What to produce: Whenever the string "size" turns up in a line below, that line should be copied.
....
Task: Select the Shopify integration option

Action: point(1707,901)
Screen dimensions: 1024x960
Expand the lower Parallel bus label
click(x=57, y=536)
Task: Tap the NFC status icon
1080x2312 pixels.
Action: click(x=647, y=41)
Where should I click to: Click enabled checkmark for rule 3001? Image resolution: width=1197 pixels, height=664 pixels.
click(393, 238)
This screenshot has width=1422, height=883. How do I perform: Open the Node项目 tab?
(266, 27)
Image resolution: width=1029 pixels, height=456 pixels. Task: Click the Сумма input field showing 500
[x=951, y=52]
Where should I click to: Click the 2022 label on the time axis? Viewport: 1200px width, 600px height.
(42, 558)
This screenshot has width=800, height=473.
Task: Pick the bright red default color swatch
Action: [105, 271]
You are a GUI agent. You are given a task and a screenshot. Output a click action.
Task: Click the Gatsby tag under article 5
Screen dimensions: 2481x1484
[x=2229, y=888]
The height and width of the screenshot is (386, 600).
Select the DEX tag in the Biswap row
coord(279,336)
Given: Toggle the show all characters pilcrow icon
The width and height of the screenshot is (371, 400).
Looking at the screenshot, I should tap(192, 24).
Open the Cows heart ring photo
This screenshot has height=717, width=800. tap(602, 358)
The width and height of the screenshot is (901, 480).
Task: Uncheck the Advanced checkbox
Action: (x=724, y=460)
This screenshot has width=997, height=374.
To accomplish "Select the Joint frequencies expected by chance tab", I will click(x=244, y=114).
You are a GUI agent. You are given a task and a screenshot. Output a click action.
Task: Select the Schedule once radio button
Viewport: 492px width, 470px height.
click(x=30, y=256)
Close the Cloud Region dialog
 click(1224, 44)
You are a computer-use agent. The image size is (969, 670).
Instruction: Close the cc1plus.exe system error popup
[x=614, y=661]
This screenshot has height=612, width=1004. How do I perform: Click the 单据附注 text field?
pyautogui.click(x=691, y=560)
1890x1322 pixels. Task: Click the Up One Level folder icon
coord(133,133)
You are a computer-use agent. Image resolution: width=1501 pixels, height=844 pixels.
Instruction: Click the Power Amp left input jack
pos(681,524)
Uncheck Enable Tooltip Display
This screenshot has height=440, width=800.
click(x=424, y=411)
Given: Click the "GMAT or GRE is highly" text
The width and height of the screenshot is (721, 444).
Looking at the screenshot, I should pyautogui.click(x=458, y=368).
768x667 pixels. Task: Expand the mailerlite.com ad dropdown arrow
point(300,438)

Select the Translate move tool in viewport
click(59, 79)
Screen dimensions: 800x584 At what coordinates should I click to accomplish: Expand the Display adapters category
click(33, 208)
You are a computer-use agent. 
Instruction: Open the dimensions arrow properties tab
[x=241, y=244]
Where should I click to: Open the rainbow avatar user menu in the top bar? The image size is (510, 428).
....
Exercise answer:
You are a computer-use agent. The image size is (969, 670).
Where should I click to: Open the rainbow avatar user menu in the top bar? The image size is (510, 428).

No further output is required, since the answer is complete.